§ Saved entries
● ● ● ● ●

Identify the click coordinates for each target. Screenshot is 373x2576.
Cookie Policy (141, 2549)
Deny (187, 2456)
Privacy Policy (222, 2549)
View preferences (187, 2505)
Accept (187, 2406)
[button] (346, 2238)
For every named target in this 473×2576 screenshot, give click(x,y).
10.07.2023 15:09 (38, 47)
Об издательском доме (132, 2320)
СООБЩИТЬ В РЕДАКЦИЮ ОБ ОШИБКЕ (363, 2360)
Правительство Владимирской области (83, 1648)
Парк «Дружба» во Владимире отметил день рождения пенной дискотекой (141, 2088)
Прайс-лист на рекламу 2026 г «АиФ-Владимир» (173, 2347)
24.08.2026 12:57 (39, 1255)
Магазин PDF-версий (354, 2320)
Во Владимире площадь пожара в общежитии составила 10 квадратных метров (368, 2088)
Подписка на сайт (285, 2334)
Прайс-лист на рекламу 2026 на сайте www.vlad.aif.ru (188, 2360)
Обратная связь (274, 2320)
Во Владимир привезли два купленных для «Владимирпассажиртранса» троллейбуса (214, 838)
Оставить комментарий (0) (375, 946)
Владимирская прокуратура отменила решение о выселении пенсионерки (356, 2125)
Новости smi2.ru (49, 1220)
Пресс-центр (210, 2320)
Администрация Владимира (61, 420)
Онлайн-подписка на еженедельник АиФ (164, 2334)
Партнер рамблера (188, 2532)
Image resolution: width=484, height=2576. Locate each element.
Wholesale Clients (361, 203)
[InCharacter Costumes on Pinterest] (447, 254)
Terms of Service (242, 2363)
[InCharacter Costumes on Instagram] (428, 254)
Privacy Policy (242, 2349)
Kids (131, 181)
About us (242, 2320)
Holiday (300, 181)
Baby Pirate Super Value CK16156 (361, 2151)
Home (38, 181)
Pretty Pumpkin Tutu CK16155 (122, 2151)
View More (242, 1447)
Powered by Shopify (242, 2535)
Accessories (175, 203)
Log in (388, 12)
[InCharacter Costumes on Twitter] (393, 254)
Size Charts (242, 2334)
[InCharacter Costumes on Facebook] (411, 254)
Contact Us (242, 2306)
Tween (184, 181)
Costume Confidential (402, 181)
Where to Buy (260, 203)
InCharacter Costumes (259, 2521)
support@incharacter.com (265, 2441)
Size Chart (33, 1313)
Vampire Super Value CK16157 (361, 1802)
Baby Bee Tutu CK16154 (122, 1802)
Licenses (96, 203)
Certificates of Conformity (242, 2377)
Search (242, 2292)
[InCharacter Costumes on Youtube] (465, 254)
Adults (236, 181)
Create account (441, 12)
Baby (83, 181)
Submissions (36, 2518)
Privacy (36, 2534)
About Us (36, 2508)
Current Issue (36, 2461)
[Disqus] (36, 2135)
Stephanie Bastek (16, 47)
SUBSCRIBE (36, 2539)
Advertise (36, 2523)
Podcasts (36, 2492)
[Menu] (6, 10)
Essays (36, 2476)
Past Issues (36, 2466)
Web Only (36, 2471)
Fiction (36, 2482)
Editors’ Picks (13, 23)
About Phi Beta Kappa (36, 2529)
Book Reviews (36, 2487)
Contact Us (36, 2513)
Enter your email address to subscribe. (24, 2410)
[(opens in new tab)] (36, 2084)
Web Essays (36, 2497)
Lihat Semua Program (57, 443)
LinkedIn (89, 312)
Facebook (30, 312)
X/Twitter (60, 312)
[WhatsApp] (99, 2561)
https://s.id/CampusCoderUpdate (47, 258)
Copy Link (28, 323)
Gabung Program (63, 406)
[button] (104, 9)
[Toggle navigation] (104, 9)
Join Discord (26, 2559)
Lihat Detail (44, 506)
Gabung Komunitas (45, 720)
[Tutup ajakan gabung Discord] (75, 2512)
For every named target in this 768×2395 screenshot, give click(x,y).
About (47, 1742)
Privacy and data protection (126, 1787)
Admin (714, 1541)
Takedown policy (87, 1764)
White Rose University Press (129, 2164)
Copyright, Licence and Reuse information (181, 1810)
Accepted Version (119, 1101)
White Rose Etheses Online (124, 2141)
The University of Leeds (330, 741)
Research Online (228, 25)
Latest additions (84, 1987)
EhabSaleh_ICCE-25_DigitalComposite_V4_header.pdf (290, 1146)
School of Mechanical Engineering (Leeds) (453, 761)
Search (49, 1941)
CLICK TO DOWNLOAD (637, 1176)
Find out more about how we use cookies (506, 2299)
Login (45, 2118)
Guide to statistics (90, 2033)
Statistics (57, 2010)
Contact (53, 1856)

● ● ● ● ●

§ Your task
Output the full set of entries exactly as they were given.

§ Task result
Identify the click coordinates for each target. Screenshot is 373x2576.
Cookie Policy (141, 2549)
Deny (187, 2456)
Privacy Policy (222, 2549)
View preferences (187, 2505)
Accept (187, 2406)
[button] (346, 2238)
For every named target in this 473×2576 screenshot, give click(x,y).
10.07.2023 15:09 (38, 47)
Об издательском доме (132, 2320)
СООБЩИТЬ В РЕДАКЦИЮ ОБ ОШИБКЕ (363, 2360)
Правительство Владимирской области (83, 1648)
Парк «Дружба» во Владимире отметил день рождения пенной дискотекой (141, 2088)
Прайс-лист на рекламу 2026 г «АиФ-Владимир» (173, 2347)
24.08.2026 12:57 (39, 1255)
Магазин PDF-версий (354, 2320)
Во Владимире площадь пожара в общежитии составила 10 квадратных метров (368, 2088)
Подписка на сайт (285, 2334)
Прайс-лист на рекламу 2026 на сайте www.vlad.aif.ru (188, 2360)
Обратная связь (274, 2320)
Во Владимир привезли два купленных для «Владимирпассажиртранса» троллейбуса (214, 838)
Оставить комментарий (0) (375, 946)
Владимирская прокуратура отменила решение о выселении пенсионерки (356, 2125)
Новости smi2.ru (49, 1220)
Пресс-центр (210, 2320)
Администрация Владимира (61, 420)
Онлайн-подписка на еженедельник АиФ (164, 2334)
Партнер рамблера (188, 2532)
Image resolution: width=484, height=2576. Locate each element.
Wholesale Clients (361, 203)
[InCharacter Costumes on Pinterest] (447, 254)
Terms of Service (242, 2363)
[InCharacter Costumes on Instagram] (428, 254)
Privacy Policy (242, 2349)
Kids (131, 181)
About us (242, 2320)
Holiday (300, 181)
Baby Pirate Super Value CK16156 (361, 2151)
Home (38, 181)
Pretty Pumpkin Tutu CK16155 (122, 2151)
View More (242, 1447)
Powered by Shopify (242, 2535)
Accessories (175, 203)
Log in (388, 12)
[InCharacter Costumes on Twitter] (393, 254)
Size Charts (242, 2334)
[InCharacter Costumes on Facebook] (411, 254)
Contact Us (242, 2306)
Tween (184, 181)
Costume Confidential (402, 181)
Where to Buy (260, 203)
InCharacter Costumes (259, 2521)
support@incharacter.com (265, 2441)
Size Chart (33, 1313)
Vampire Super Value CK16157 (361, 1802)
Baby Bee Tutu CK16154 (122, 1802)
Licenses (96, 203)
Certificates of Conformity (242, 2377)
Search (242, 2292)
[InCharacter Costumes on Youtube] (465, 254)
Adults (236, 181)
Create account (441, 12)
Baby (83, 181)
Submissions (36, 2518)
Privacy (36, 2534)
About Us (36, 2508)
Current Issue (36, 2461)
[Disqus] (36, 2135)
Stephanie Bastek (16, 47)
SUBSCRIBE (36, 2539)
Advertise (36, 2523)
Podcasts (36, 2492)
[Menu] (6, 10)
Essays (36, 2476)
Past Issues (36, 2466)
Web Only (36, 2471)
Fiction (36, 2482)
Editors’ Picks (13, 23)
About Phi Beta Kappa (36, 2529)
Book Reviews (36, 2487)
Contact Us (36, 2513)
Enter your email address to subscribe. (24, 2410)
[(opens in new tab)] (36, 2084)
Web Essays (36, 2497)
Lihat Semua Program (57, 443)
LinkedIn (89, 312)
Facebook (30, 312)
X/Twitter (60, 312)
[WhatsApp] (99, 2561)
https://s.id/CampusCoderUpdate (47, 258)
Copy Link (28, 323)
Gabung Program (63, 406)
[button] (104, 9)
[Toggle navigation] (104, 9)
Join Discord (26, 2559)
Lihat Detail (44, 506)
Gabung Komunitas (45, 720)
[Tutup ajakan gabung Discord] (75, 2512)
For every named target in this 768×2395 screenshot, give click(x,y).
About (47, 1742)
Privacy and data protection (126, 1787)
Admin (714, 1541)
Takedown policy (87, 1764)
White Rose University Press (129, 2164)
Copyright, Licence and Reuse information (181, 1810)
Accepted Version (119, 1101)
White Rose Etheses Online (124, 2141)
The University of Leeds (330, 741)
Research Online (228, 25)
Latest additions (84, 1987)
EhabSaleh_ICCE-25_DigitalComposite_V4_header.pdf (290, 1146)
School of Mechanical Engineering (Leeds) (453, 761)
Search (49, 1941)
CLICK TO DOWNLOAD (637, 1176)
Find out more about how we use cookies (506, 2299)
Login (45, 2118)
Guide to statistics (90, 2033)
Statistics (57, 2010)
Contact (53, 1856)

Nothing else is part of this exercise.